The Hollywood career of Charlize Theron reads like a fairy-tale. Born on a farm in South Africa, her childhood was marred by the fatal shooting of her father by her mother (apparently in self-defense). The only child of a broken household, the future actress pursued an interest in the arts, first with a formal education in ballet, which led to a modeling career in Milan at the age of 16. Theron quickly tired of modeling, and returned to studying ballet in New York, though that aspiration was cut short by a permanent knee injury. Without money or a job, she headed to Los Angeles in the hopes of pursuing her long-time dream of acting, which was where her luck changed for the better.
Her 'big break' actually arose from a heated argument with a bank teller, who refused to cash a check for the would-be actress. Fortunately, her 'tantrum' caught the attention of talent manager John Crosby (who also discovered Rene Russo), who happened to be standing in line behind her. With the help of Crosby, she landed her first role in 1996's "2 Days in the Valley", and thus began her meteoric rise into the pantheon of Hollywood starlets, with memorable turns in "That Thing You Do!", "Mighty Joe Young", "The Cider House Rules", and more recently, "The Legend of Bagger Vance".
About a year ago, this promising young actress publicly turned down the female lead for the 2001 tent-pole production "Pearl Harbor", citing her preference to do a smaller film called "Sweet November", which was going into production at the same time as the Jerry Bruckheimer blockbuster. Now that film has finally hit theaters, and unfortunately for the rising young actress, "Sweet November" leaves a terrible aftertaste-- I'm not sure what I found more annoying, the forced romance in the story, or the blatant Match.com product placements.
Based on the 1968 film of the same name, "Sweet November" is the story of a quirky and free-spirited San Franciscan named Sara Deever (Theron) who invites a different man to live with her every month in order to 'help' them-- 'long enough to be meaningful, but short enough to stay out of trouble'. Her latest challenge, Mr. November, is an egotistical, work-obsessed, and time-starved ad man named Nelson Moss (Keanu Reeves, seen recently in "The Gift"), who needs to be put in touch with his 'softer side'. If you saw last year's "The Family Man", nothing that happens in "Sweet November" should be a surprise. Nelson is at first unwilling to buy into Sara's new age 'voodoo', but over time, he learns to appreciate the simple and liberated life she leads, and eventually falls in love with her. Unfortunately, Nelson also uncovers a deep, dark secret underneath Sara's plucky and buoyant demeanor, and learns that his 'savior' is in need of some help herself.

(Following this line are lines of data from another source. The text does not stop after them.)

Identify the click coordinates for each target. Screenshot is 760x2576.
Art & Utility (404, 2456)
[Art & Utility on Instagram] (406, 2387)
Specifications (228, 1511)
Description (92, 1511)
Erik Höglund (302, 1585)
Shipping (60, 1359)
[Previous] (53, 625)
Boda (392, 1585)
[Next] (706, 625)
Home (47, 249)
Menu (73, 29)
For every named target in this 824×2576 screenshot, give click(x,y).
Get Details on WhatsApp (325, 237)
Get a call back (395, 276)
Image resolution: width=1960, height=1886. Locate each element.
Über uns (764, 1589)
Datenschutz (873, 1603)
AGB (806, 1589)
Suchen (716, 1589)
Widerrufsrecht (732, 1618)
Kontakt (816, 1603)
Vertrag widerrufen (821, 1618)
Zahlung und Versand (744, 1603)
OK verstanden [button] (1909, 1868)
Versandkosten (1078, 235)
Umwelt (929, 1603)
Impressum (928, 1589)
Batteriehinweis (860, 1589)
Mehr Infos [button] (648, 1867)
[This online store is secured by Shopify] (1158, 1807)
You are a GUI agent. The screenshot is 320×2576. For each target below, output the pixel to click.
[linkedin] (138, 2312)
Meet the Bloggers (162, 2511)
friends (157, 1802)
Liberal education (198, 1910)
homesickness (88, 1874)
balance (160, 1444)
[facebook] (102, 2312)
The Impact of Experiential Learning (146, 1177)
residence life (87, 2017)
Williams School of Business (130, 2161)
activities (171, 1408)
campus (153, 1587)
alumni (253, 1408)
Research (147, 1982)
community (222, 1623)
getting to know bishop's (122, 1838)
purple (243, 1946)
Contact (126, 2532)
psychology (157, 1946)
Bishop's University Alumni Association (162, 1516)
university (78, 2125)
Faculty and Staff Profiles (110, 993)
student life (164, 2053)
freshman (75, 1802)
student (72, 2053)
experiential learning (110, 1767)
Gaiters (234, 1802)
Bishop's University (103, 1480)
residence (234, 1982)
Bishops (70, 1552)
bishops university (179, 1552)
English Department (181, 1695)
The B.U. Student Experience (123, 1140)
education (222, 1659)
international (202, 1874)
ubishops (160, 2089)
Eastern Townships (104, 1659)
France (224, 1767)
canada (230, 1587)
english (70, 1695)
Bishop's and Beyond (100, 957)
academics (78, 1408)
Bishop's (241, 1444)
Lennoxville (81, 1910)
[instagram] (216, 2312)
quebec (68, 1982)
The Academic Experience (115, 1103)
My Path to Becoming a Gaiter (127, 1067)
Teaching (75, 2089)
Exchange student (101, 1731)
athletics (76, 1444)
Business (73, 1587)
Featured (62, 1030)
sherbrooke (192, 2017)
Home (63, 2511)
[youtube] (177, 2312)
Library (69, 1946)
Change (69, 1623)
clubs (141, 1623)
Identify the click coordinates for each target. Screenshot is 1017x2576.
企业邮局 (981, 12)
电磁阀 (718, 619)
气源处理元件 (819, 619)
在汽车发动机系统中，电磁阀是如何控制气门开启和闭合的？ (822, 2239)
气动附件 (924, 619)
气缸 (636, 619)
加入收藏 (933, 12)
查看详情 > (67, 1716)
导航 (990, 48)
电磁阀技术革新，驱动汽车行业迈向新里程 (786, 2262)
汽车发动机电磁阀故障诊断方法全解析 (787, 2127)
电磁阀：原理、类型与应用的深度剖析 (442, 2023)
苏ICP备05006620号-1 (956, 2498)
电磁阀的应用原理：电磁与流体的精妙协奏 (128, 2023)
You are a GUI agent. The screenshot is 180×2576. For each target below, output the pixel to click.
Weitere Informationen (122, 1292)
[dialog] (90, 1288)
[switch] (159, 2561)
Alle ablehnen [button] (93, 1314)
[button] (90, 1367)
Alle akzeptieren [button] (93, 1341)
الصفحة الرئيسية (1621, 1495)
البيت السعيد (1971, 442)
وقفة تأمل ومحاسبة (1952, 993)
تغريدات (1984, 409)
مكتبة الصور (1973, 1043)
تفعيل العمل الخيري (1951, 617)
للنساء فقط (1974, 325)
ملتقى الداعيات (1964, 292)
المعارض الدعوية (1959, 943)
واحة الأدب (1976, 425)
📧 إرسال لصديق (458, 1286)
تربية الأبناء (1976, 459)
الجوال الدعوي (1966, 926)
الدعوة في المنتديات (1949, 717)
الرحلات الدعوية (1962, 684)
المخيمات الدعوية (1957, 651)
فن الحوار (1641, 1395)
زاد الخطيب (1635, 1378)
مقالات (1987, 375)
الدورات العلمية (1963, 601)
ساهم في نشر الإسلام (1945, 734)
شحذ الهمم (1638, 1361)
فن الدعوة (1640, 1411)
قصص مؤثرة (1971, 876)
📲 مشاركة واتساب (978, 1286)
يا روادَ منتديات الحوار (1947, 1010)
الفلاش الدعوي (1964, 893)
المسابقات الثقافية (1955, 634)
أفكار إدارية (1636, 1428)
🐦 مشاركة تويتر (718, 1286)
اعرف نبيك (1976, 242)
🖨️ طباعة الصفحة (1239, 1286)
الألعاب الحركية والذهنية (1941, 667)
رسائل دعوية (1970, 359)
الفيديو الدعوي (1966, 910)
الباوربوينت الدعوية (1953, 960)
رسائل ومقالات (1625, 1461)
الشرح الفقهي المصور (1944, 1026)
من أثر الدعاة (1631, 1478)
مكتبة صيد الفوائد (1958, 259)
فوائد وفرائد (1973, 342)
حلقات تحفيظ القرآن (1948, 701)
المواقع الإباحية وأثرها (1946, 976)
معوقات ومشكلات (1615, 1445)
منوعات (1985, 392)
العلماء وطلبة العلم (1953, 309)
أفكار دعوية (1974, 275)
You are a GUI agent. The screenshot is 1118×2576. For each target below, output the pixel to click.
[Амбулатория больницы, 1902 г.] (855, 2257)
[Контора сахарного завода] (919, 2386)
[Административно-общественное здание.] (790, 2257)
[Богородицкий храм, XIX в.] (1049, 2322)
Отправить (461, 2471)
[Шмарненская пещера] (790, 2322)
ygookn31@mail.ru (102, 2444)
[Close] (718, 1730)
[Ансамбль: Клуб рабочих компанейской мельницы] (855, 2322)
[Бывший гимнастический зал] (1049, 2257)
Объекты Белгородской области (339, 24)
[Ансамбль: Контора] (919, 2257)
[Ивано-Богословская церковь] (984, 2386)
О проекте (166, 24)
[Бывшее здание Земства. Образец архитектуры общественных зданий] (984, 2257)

Like the 1968 predecessor, the story of "Sweet November" is terribly contrived as it implausibly brings its two romantic leads together and then tries to ante the emotional quotient with a cliché plot twist straight out of "Autumn in New York". Like "The Wedding Planner", nothing that happens on the screen is believable, as the screenwriters had to dumb-down the characters, mix up their motivations, and twist the circumstances in order for the story to work. This 'artificial sweetness' is further exacerbated by the lack of chemistry between the two leads, as well as the limited dramatic range of Reeves, whose stilted and insincere line recitals border on the abrasive. And to add final insult to injury, after wasting the audience's time in an effort to sympathize with its synthetic personalities, the film comes to an abrupt and emotionally comatose ending.
Unfortunately, "Sweet November" is hardly the 'challenging' or 'memorable' film that Charlize Theron was hoping it would be. With its contrived plotting, lack of chemistry between Theron and her wooden-emoting co-star, and an emotionally-muted ending, "Sweet November" does little to remedy the February blahs. Though the caliber of "Pearl Harbor" remains to be seen, it's a shame that a promising actress such as Charlize Theron chose the lackluster over the blockbuster, thereby joining the ranks of other actors who passed on potential star opportunities, such as Tom Selleck (who turned down the role of Indiana Jones), Winona Ryder (who turned down the Viola role in "Shakespeare in Love"), and Gwyneth Paltrow (who turned down the Rose role in "Titanic").